(Collected data)

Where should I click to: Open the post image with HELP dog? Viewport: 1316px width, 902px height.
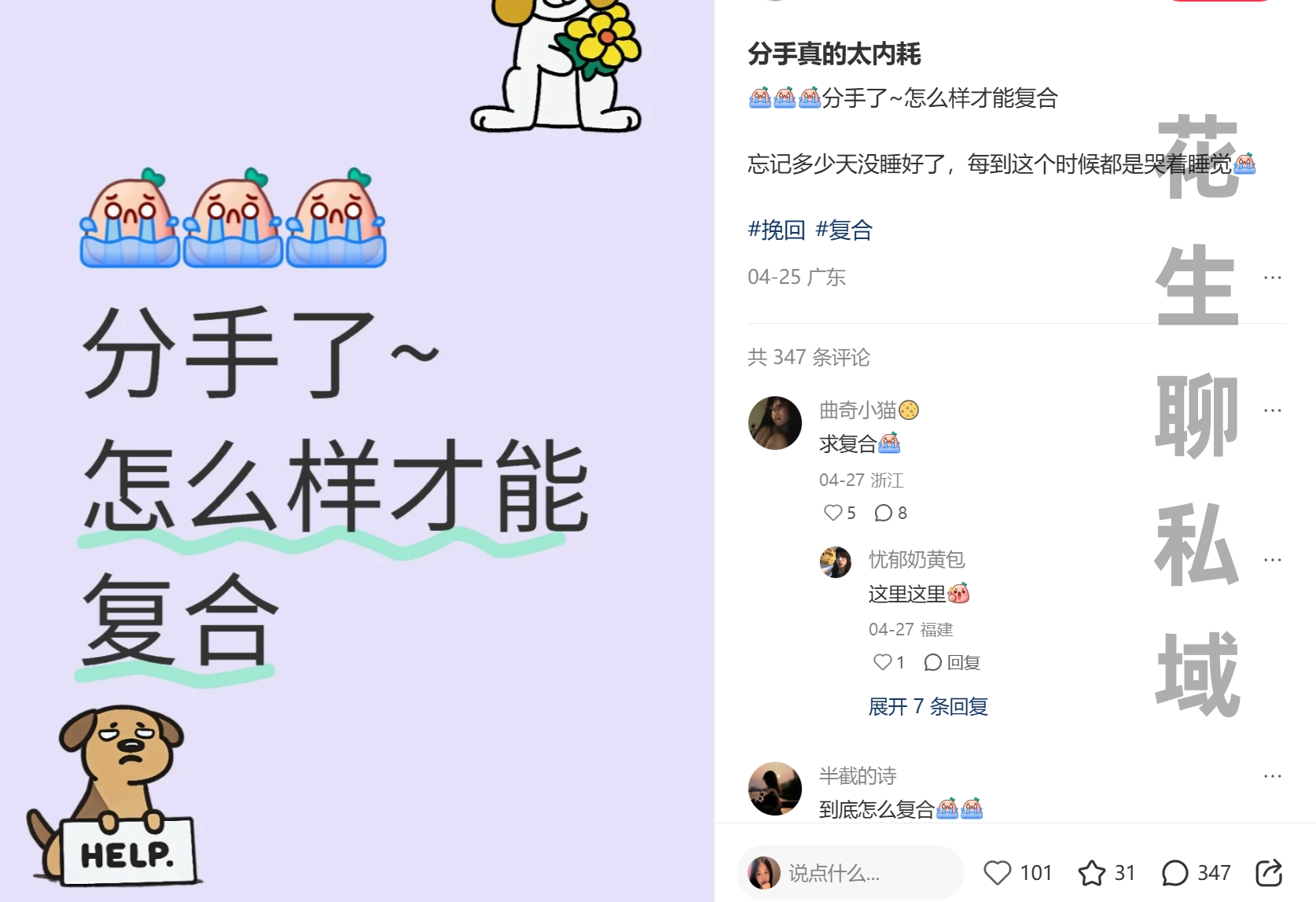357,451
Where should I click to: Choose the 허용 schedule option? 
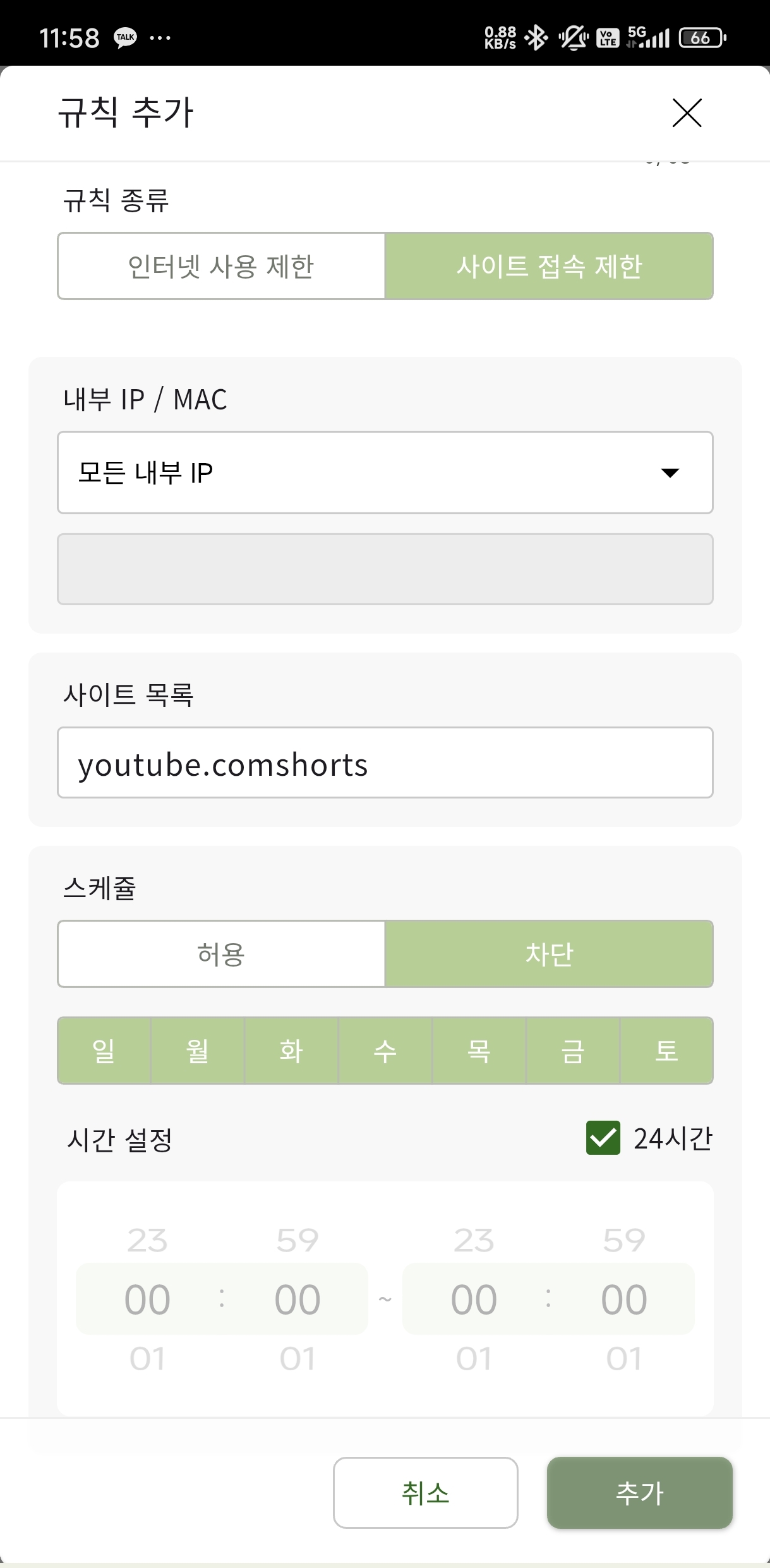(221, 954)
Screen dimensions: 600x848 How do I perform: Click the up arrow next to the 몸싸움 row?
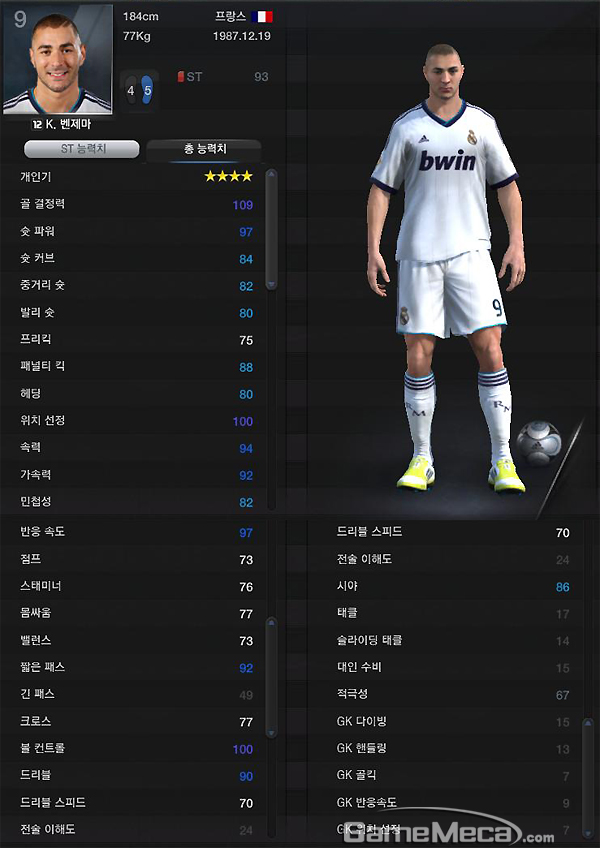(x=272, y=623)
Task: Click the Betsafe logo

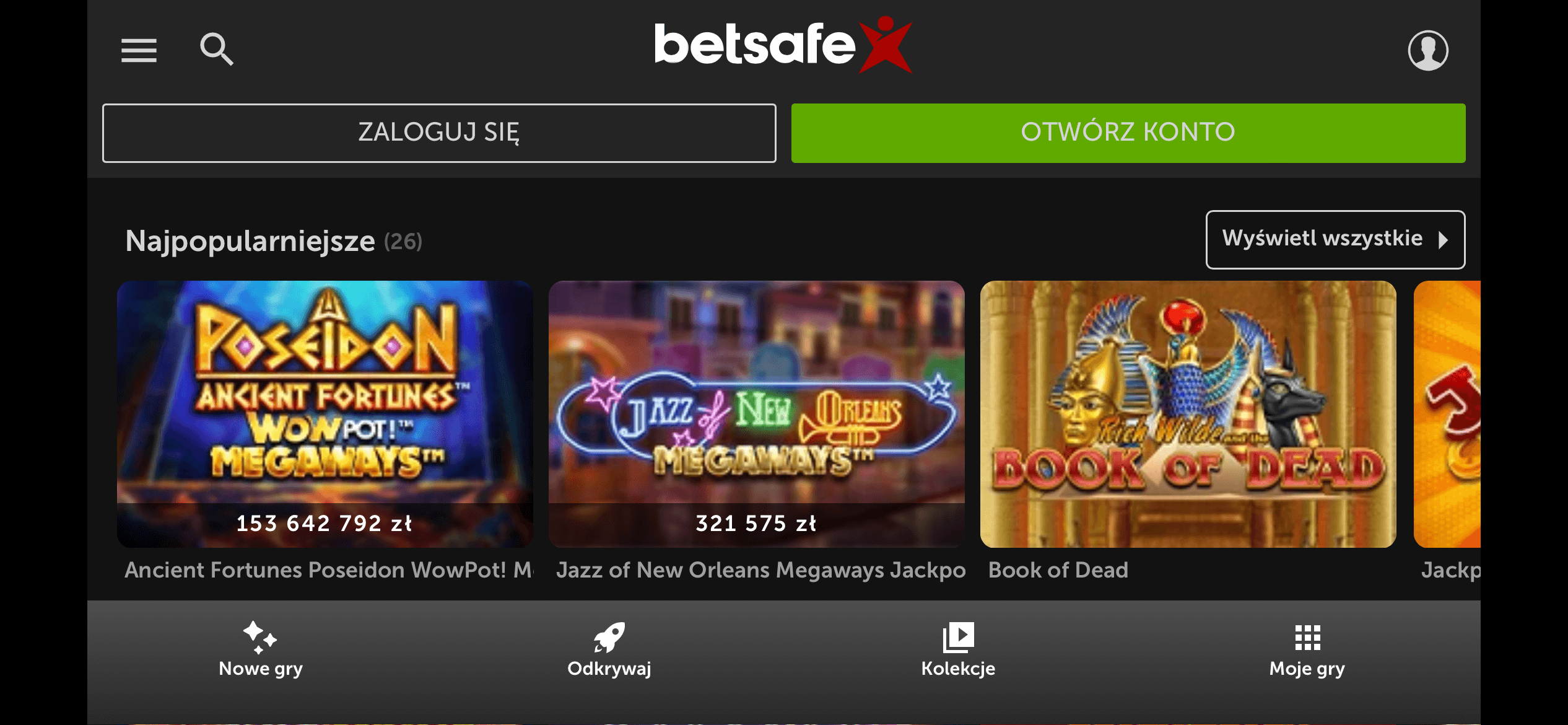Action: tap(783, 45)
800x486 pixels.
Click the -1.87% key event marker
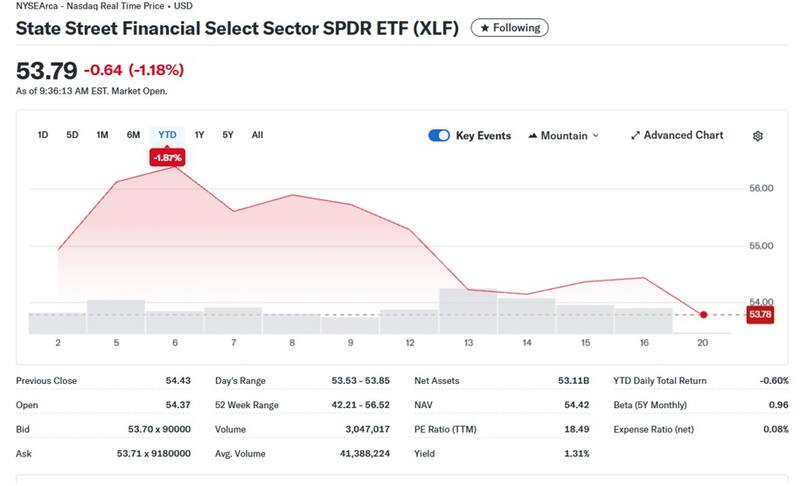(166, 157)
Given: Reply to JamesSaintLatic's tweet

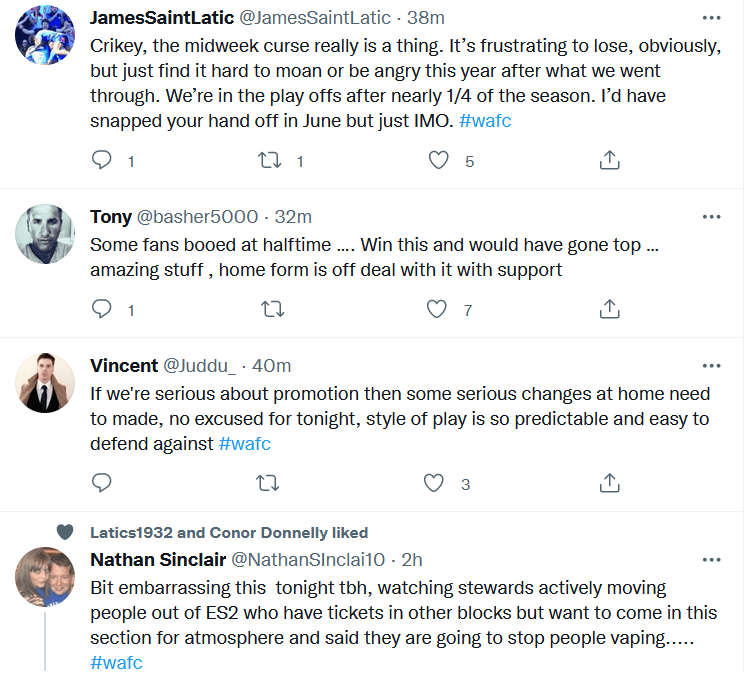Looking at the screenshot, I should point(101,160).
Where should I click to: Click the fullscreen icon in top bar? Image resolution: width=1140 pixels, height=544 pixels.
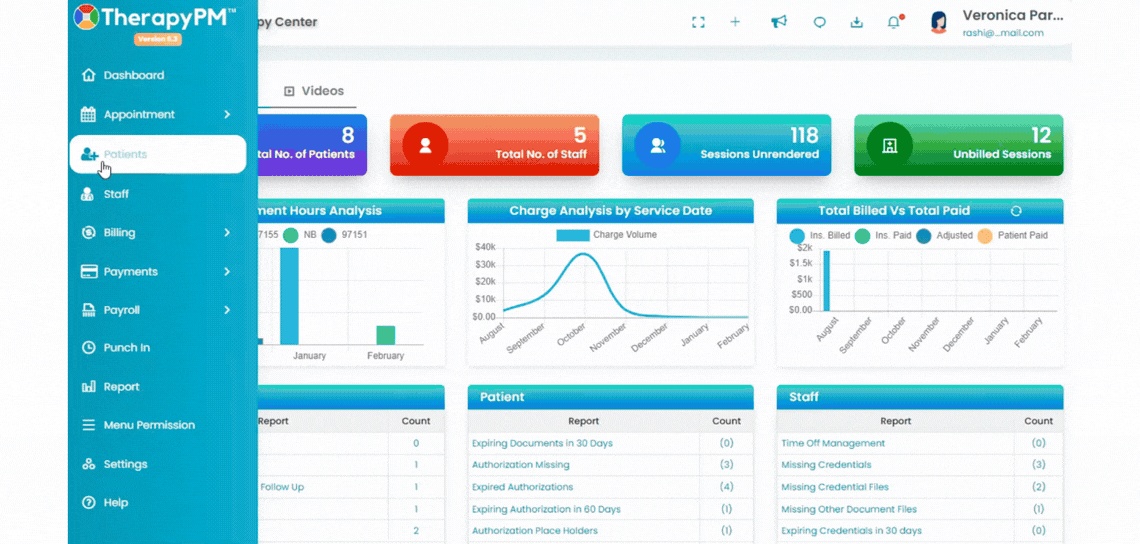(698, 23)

--- WORK ORDER ---
Restate word for word the lines running from the one with "Given: Reply to JamesSaintLatic's tweet" to the end of the entries; pictures are to be left out.

--- YOUR SOLUTION ---
Given: Reply to JamesSaintLatic's tweet

Looking at the screenshot, I should point(101,160).
Where should I click to: Click the fullscreen icon in top bar? Image resolution: width=1140 pixels, height=544 pixels.
(698, 23)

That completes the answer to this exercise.